*** Exercise inputs Section Begins ***

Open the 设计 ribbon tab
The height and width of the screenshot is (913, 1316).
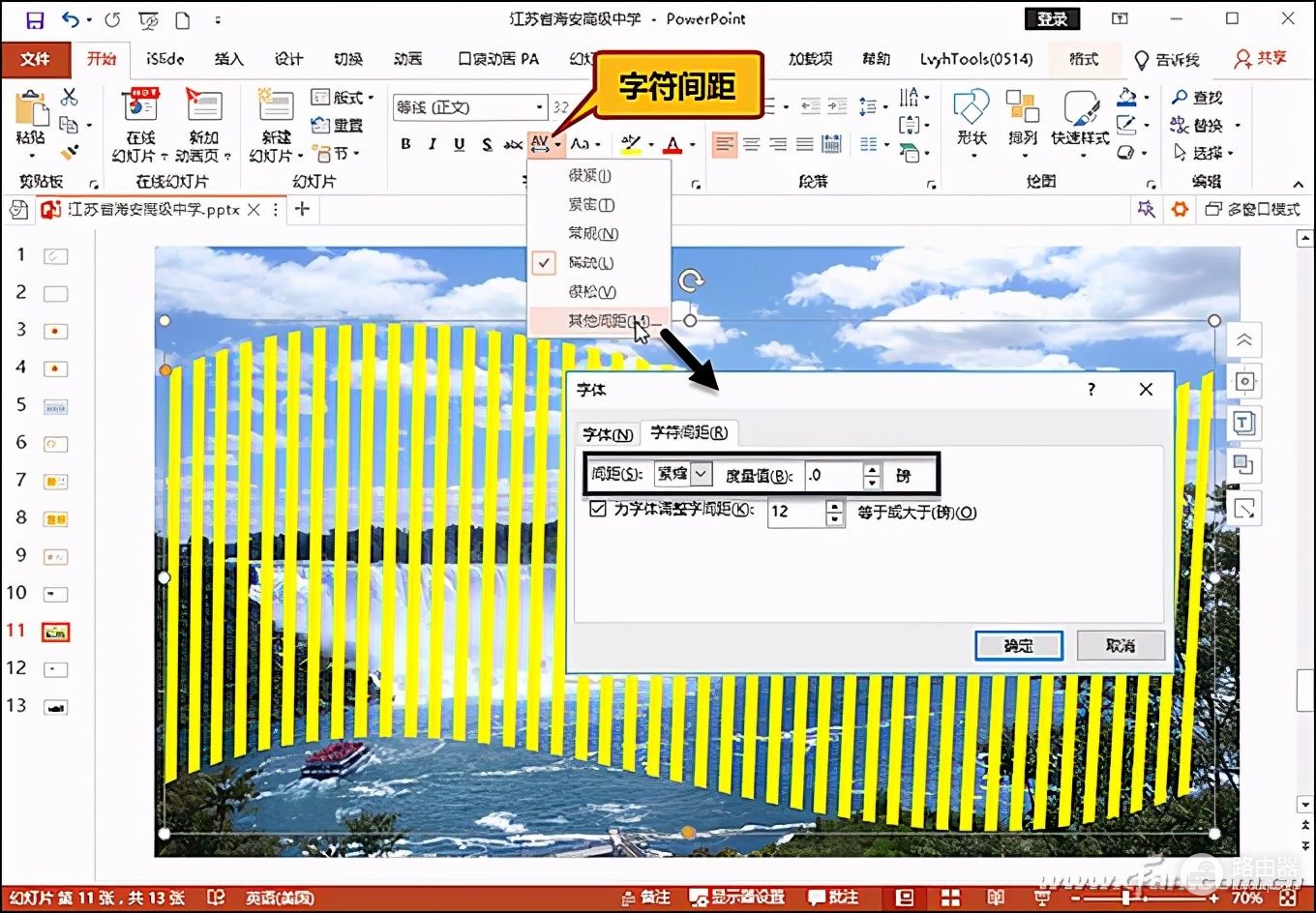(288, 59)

*** Exercise inputs Section Ends ***
*** Exercise inputs Section Begins ***

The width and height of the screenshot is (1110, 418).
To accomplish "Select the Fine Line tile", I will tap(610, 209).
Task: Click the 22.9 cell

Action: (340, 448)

*** Exercise inputs Section Ends ***
*** Exercise inputs Section Begins ***

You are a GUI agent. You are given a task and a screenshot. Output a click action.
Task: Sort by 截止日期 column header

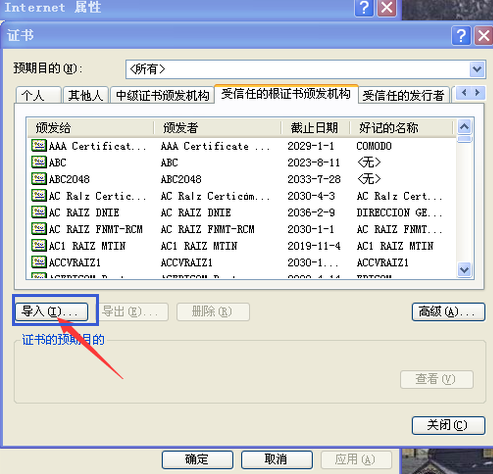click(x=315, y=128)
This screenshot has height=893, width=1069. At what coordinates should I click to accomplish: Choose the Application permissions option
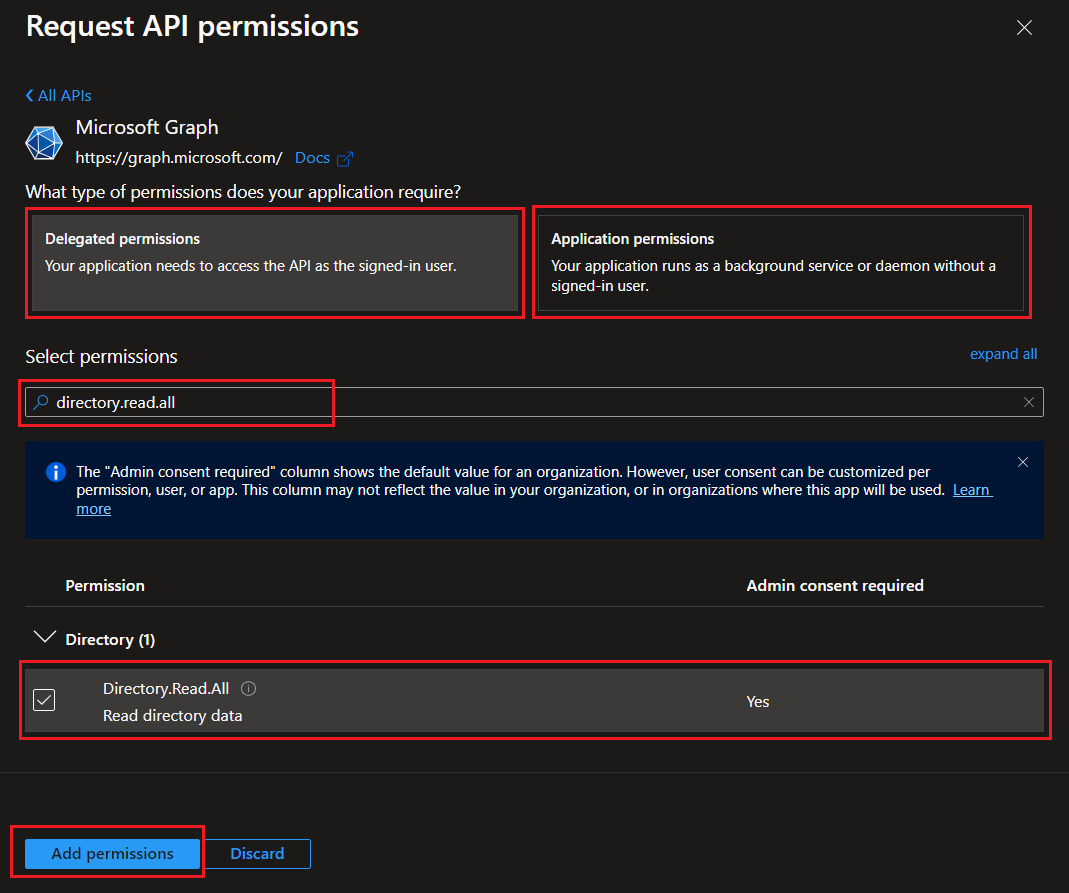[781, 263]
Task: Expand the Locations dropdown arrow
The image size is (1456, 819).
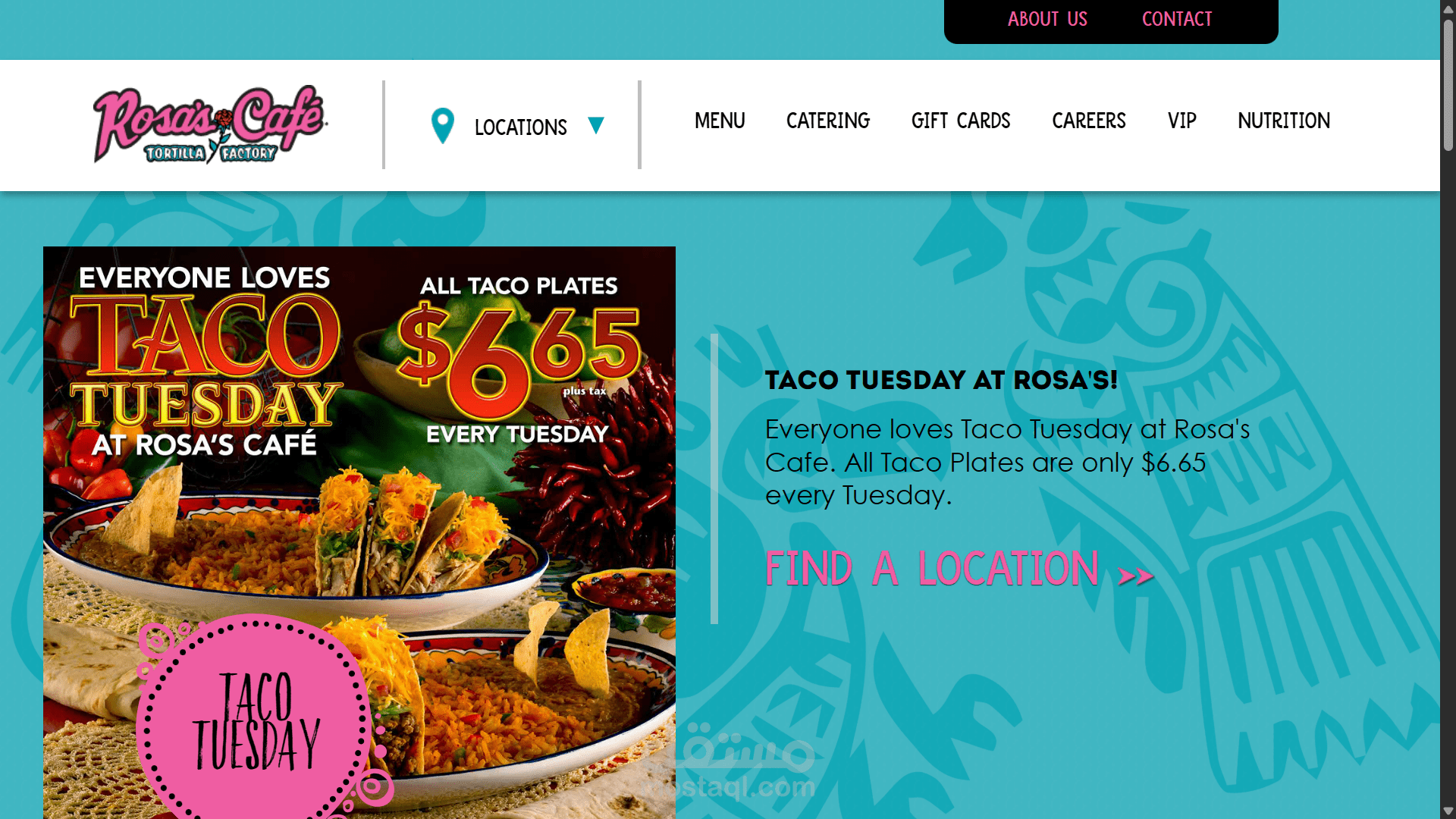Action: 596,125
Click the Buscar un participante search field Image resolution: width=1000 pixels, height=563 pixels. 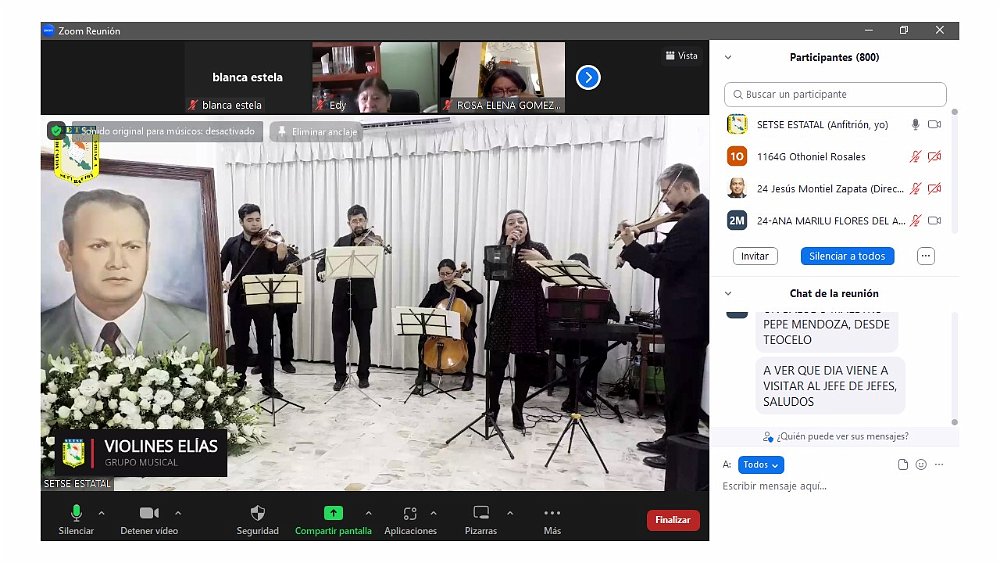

*** Exercise inputs Section Ends ***

Assignment:
In the data above, find the line with "The image size is (1456, 819)." and the line with "Click the Buscar". Please copy exactly those two lines and every line between them, but not the pictures.

Answer to this exercise:
The image size is (1456, 819).
Action: 596,125
Click the Buscar un participante search field Image resolution: width=1000 pixels, height=563 pixels. 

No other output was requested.